[Working data]

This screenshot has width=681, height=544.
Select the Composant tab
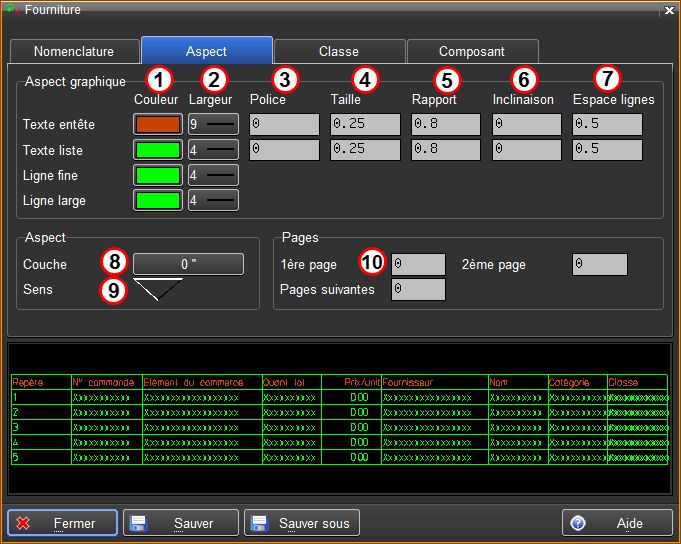[471, 51]
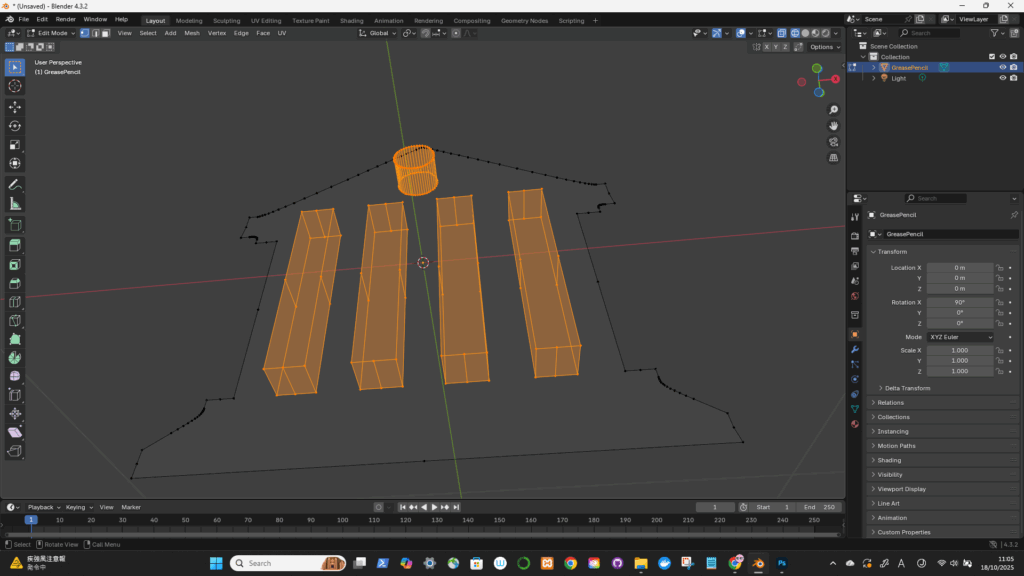This screenshot has height=576, width=1024.
Task: Hide GreasePencil object using eye icon
Action: tap(1002, 68)
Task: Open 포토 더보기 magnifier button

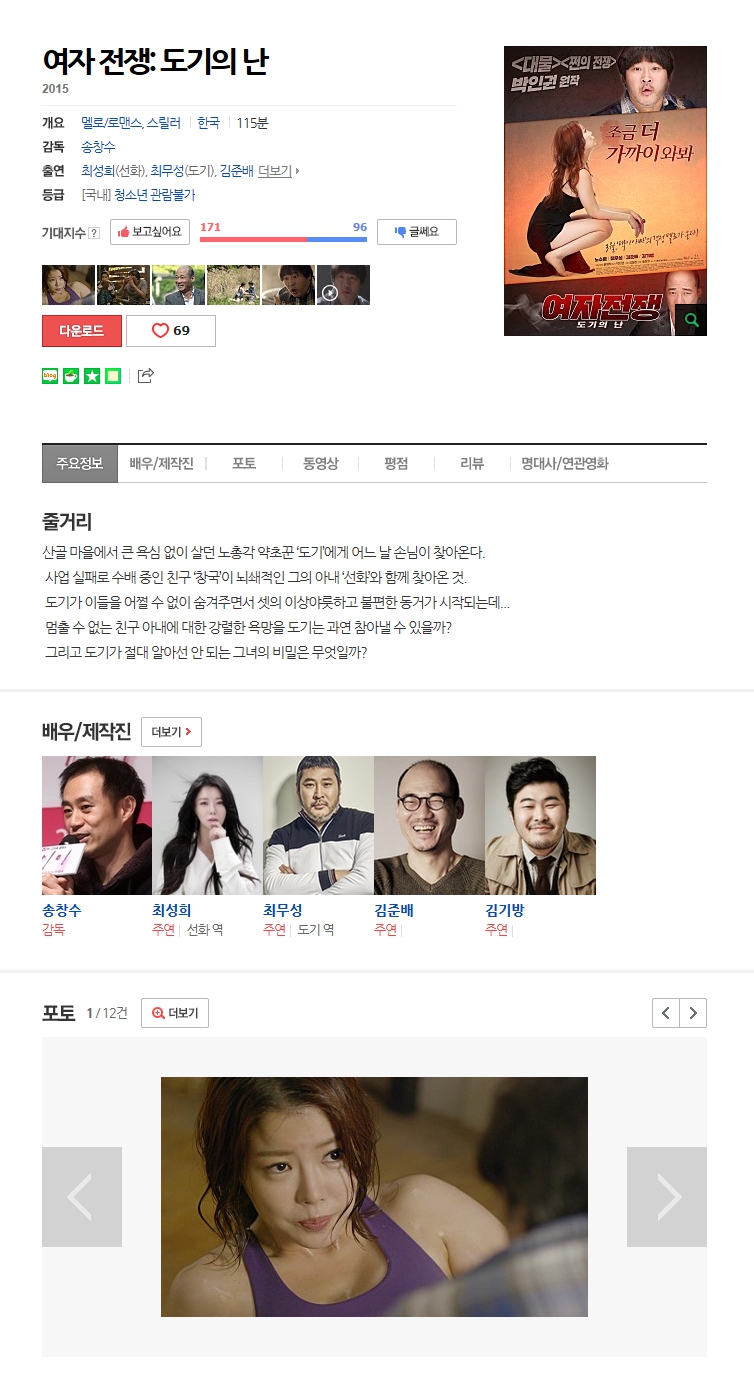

[/Working data]

* Your assignment
If the material above contains pictures, exclude them from an otherwise exact transcription.

* Solution
This screenshot has width=681, height=544.
Select the Composant tab
[471, 51]
This screenshot has height=576, width=1024.
Task: Hide GreasePencil object using eye icon
Action: tap(1002, 68)
Task: Open 포토 더보기 magnifier button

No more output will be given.